§ **Written task A**:
Render part of the rows that follow the soccer passage as a Markdown table with the columns No. and Line, skipping blank lines. Include only everything from the line containing "The image size is (1456, 819)." down to the line containing "[x=174, y=341]".

§ **Excerpt provided**:
According to soccer's Laws of the Game, Law 04, Section 5,
“Equipment must not have any political, religious or personal slogans, statements or images.”
In the Laws of the Game, Law 04, Section 5, the definition of political includes that “slogans, statements or images related to the following are not permitted...any organisation who aims / actions are likely to offend a notable number of people.”
Responses to use of the LGBT rainbow in soccer, for example by Christians and Muslims, show that this is indeed "likely to offend." Yet religious individuals are not the only ones likely to be offended by use of this political symbol in soccer. Also those who object to the contradiction that transgenderism would bring to soccer for girls and women are likely to take offense at the LGBT rainbow being used in soccer.
The LGBT rainbow symbol serves, among other causes, as a symbol for transgenderism. Transgenderism, however, poses an existential threat to soccer, as well as other sports, for girls and women. Those opposing transgenderism should not be required to wear a political symbol that represents an effort to harm fairness and safety in, or even to obliterate, sports opportunities distinctively for girls and women.

§ **Available records**:

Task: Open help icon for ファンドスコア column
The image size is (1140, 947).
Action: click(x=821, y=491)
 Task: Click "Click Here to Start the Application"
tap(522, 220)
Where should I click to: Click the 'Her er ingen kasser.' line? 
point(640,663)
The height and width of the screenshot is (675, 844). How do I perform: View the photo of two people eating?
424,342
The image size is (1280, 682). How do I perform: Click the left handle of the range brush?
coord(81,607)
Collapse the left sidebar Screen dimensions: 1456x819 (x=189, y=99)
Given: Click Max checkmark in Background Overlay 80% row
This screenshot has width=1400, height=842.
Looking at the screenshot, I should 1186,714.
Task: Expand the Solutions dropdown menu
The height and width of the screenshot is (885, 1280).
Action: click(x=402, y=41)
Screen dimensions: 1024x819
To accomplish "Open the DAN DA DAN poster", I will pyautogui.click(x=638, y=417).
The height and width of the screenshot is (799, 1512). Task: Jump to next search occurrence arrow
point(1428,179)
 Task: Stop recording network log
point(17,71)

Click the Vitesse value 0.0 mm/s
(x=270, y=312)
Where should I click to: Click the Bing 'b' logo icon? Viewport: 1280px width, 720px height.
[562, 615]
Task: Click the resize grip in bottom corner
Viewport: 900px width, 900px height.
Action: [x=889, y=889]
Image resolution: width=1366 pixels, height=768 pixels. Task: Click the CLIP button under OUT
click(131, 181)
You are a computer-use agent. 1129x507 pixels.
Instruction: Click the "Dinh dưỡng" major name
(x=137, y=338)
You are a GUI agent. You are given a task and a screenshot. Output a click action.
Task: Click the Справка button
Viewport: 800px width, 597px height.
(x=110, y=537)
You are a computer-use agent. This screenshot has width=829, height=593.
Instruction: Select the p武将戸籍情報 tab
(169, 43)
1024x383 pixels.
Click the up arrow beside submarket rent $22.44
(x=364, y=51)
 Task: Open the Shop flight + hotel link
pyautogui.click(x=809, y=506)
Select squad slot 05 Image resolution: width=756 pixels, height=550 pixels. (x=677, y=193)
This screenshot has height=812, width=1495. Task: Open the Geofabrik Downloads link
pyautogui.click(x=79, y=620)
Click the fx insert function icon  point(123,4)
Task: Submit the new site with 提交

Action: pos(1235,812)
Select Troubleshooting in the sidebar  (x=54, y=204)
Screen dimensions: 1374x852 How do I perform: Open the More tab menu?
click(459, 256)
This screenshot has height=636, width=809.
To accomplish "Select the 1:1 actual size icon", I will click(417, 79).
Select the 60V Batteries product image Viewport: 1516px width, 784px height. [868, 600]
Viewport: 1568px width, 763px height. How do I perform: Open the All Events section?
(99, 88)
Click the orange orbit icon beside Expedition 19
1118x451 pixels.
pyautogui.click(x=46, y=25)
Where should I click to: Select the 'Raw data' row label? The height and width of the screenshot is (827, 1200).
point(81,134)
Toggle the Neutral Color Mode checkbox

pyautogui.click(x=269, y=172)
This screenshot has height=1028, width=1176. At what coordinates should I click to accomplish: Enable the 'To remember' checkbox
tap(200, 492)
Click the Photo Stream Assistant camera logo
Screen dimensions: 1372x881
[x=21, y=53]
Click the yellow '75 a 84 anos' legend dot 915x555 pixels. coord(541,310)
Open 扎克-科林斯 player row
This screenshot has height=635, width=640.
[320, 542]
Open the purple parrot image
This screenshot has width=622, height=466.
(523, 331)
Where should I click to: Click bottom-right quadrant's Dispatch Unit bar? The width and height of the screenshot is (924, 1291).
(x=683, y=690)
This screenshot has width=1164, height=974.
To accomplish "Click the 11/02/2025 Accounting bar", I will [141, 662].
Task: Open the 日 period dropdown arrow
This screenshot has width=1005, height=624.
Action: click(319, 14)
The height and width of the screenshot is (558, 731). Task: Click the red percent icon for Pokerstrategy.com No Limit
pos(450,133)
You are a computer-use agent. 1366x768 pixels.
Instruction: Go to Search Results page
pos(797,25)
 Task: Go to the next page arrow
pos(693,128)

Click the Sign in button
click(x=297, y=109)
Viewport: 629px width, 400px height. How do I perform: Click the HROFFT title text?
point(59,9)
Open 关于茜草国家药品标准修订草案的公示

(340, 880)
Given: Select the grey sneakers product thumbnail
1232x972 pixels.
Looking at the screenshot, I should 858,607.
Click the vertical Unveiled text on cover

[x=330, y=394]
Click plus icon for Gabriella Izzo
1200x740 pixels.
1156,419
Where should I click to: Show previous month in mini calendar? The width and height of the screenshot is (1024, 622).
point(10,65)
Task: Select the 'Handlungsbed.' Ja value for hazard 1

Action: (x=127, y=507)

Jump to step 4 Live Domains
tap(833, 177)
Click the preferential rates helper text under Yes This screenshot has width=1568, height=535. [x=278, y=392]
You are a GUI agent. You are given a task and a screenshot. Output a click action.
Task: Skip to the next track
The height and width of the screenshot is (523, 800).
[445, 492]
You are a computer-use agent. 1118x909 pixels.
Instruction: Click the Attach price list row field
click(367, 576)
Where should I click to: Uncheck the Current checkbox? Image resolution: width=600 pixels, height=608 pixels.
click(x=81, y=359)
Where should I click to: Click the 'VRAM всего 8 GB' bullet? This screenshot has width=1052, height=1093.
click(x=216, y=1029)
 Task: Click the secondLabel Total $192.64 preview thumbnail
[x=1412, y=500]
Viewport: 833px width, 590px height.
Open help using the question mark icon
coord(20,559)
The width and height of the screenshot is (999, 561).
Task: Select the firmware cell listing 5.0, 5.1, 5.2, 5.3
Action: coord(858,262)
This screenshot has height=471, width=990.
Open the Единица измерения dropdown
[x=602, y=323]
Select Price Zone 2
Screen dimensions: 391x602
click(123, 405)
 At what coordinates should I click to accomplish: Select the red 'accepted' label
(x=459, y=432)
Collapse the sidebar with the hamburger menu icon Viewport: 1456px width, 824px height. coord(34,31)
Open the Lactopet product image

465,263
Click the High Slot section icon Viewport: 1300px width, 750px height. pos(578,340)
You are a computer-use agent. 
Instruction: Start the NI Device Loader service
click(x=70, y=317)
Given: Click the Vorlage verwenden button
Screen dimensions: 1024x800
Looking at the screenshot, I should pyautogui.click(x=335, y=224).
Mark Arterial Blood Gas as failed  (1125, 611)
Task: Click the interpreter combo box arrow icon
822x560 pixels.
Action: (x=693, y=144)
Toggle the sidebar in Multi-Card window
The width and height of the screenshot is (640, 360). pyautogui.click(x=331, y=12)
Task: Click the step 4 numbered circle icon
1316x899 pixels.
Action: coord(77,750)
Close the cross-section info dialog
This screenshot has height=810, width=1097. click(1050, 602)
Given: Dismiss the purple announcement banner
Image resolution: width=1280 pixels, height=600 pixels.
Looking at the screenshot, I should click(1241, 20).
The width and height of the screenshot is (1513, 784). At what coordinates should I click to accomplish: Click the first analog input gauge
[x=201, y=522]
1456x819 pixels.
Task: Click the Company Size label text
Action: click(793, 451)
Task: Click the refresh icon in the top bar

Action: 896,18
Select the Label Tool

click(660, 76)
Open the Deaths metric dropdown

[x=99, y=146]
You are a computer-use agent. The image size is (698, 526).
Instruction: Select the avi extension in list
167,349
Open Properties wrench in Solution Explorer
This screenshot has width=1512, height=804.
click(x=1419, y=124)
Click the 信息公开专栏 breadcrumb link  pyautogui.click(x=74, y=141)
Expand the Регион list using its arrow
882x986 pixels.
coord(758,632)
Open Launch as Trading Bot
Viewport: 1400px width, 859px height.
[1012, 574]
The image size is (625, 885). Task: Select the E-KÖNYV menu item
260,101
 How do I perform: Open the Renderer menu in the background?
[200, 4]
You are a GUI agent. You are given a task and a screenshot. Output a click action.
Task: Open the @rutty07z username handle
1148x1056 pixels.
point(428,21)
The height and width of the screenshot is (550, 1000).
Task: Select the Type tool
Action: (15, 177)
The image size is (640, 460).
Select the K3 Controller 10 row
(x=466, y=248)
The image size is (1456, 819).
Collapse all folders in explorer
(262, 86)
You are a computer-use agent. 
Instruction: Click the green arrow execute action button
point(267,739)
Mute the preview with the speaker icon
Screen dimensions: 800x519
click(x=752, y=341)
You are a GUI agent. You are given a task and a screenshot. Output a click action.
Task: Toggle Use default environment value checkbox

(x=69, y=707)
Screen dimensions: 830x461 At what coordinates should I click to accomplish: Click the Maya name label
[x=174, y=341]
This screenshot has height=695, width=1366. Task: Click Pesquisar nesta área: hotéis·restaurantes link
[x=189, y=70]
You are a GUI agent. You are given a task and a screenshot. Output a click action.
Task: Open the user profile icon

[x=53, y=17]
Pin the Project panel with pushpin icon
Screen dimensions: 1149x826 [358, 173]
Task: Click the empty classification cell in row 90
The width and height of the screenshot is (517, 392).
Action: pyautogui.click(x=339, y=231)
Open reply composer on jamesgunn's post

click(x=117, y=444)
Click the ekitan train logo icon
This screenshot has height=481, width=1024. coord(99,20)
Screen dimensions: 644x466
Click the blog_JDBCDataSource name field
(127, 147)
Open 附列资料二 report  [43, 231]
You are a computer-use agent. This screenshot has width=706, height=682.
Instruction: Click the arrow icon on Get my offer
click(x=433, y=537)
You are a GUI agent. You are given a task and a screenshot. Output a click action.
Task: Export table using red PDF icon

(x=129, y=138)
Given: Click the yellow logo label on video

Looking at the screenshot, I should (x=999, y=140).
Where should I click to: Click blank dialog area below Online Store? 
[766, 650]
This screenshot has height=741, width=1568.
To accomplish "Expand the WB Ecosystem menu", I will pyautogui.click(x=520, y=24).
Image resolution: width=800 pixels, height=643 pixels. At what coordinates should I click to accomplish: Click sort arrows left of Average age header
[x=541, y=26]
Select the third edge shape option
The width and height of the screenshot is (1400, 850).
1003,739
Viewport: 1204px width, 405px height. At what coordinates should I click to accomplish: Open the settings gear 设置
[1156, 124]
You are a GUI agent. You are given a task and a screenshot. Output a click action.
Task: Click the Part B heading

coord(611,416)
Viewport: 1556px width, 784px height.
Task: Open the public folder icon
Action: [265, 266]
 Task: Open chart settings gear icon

§ **Written task B**:
Write the next part of the piece on the rainbow symbol and soccer's equipment rules, picking up right after its last sentence.

§ **Right answer A**:
| No. | Line |
|---|---|
| 1 | The image size is (1456, 819). |
| 2 | Collapse all folders in explorer |
| 3 | (262, 86) |
| 4 | You are a computer-use agent.  |
| 5 | Instruction: Click the green arrow execute action button |
| 6 | point(267,739) |
| 7 | Mute the preview with the speaker icon |
| 8 | Screen dimensions: 800x519 |
| 9 | click(x=752, y=341) |
| 10 | You are a GUI agent. You are given a task and a screenshot. Output a click action. |
| 11 | Task: Toggle Use default environment value checkbox |
| 12 | (x=69, y=707) |
| 13 | Screen dimensions: 830x461 At what coordinates should I click to accomplish: Click the Maya name label |
| 14 | [x=174, y=341] |

§ **Right answer B**:
Sarah Ditum explains in The Economist, “In sports, trans inclusion means trans women (natal males, such as Laurel Hubbard, a weightlifter from New Zealand) competing against and beating female athletes, while trans men (natal females) present little threat to male competitors.”
Ditum concluded that “trans rights should not come at the cost of women’s fragile gains.”
[27]
The struggle to include girls and women in soccer has been a long, hard fight and this effort still has a long ways to go. Players should not be required to wear or play on a pitch featuring a symbol that stands for eliminating distinctive soccer opportunities for girls and women.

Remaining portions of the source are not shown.